Los antiguos biógrafos –entre los cuales Juan Rigauld, cuya declaración posee un valor considerable– relatan cómo cierto día, discutía San Antonio con un hereje, que se negaba a admitir el misterio de transubstanciación (conversión del pan y el vino en el cuerpo y sangre de Jesucristo). Antonio acumulaba pruebas de la Sagradas Escrituras y de la Tradición, pero todos sus esfuerzos chocaban con la obstinación de aquél infeliz; en vista de ello decidió cambiar de táctica y le propuso una prueba:
— Usted tiene una mula que utiliza para montarla. Voy a presentarle una hostia consagrada; si se postra ante el Santísimo Sacramento, ¿admitirá la presencia real del Salvador en las especies eucarísticas?
— Sin duda, respondió el incrédulo, que esperaba poner en una situación embarazosa al apóstol con semejante apuesta.
Acordaron realizar la prueba tres días después, tiempo que aprovechó el hereje, para tener a la mula sin comer y garantizarse el éxito en la apuesta.

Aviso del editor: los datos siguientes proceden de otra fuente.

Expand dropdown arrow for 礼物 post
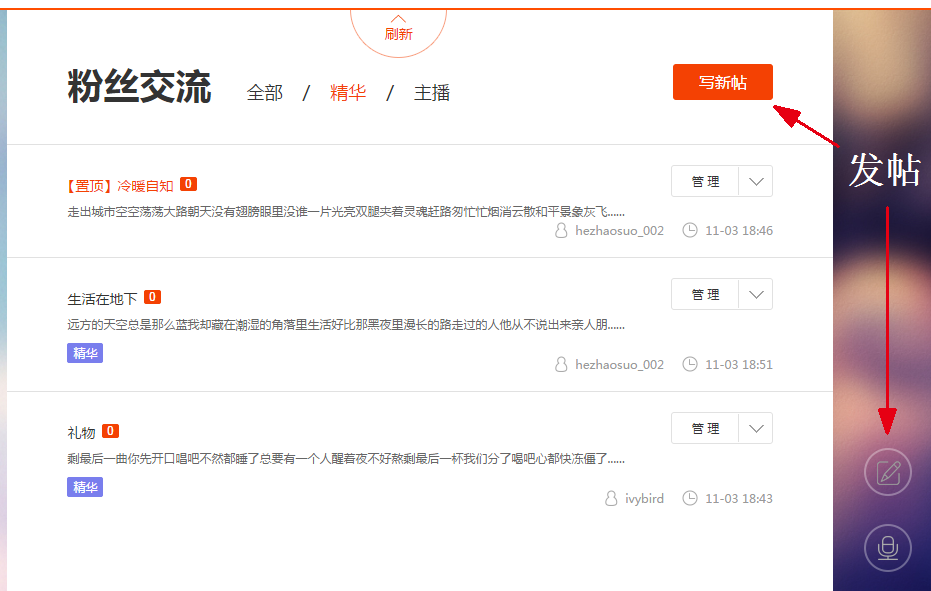The width and height of the screenshot is (931, 591). (756, 428)
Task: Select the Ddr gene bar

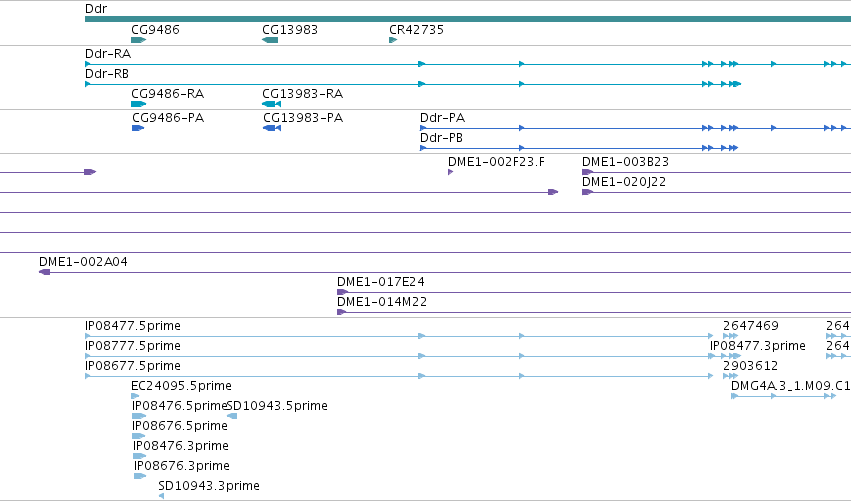Action: click(468, 19)
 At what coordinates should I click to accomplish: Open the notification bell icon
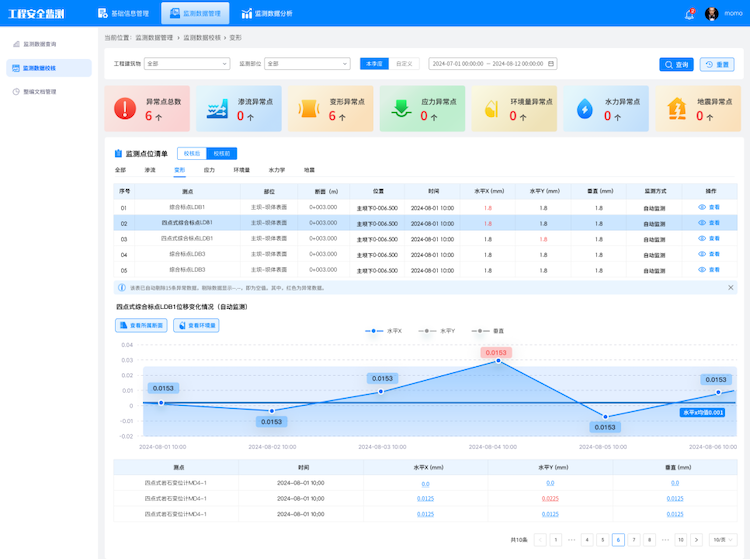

Antonio durante esos días se preparó redoblando sus oraciones y sacrificios. En el día y hora fijados nuestro santo salió de la Iglesia con la custodia en sus manos, para ir al encuentro del incrédulo, que venía del otro lado de la ciudad, sujetando a la hambrienta mula.
Una multitud considerable se agrupaba en la plaza, llena de curiosidad por presenciar espectáculo tan singular. Con una sonrisa en los labios, el dueño de la mula colocó, delante de la misma, un saco de avena, pero la mula, pese a llevar tres días sin comer, se desvió del alimento y se dirigió hacia Antonio, que sostenía la custodia, y dobló las patas ante el augusto Sacramento, para no levantarse hasta que recibió permiso del Santo.
El efecto que produjo el milagro en la multitud fue grandioso y el hereje mantuvo su palabra y se convirtió, lo mismo que varios de sus correligionarios, que abjuraron de sus errores.
En 1417, en la ciudad de Rímimi, se construyó una capilla destinada a conmemorar y recordar este acontecimiento.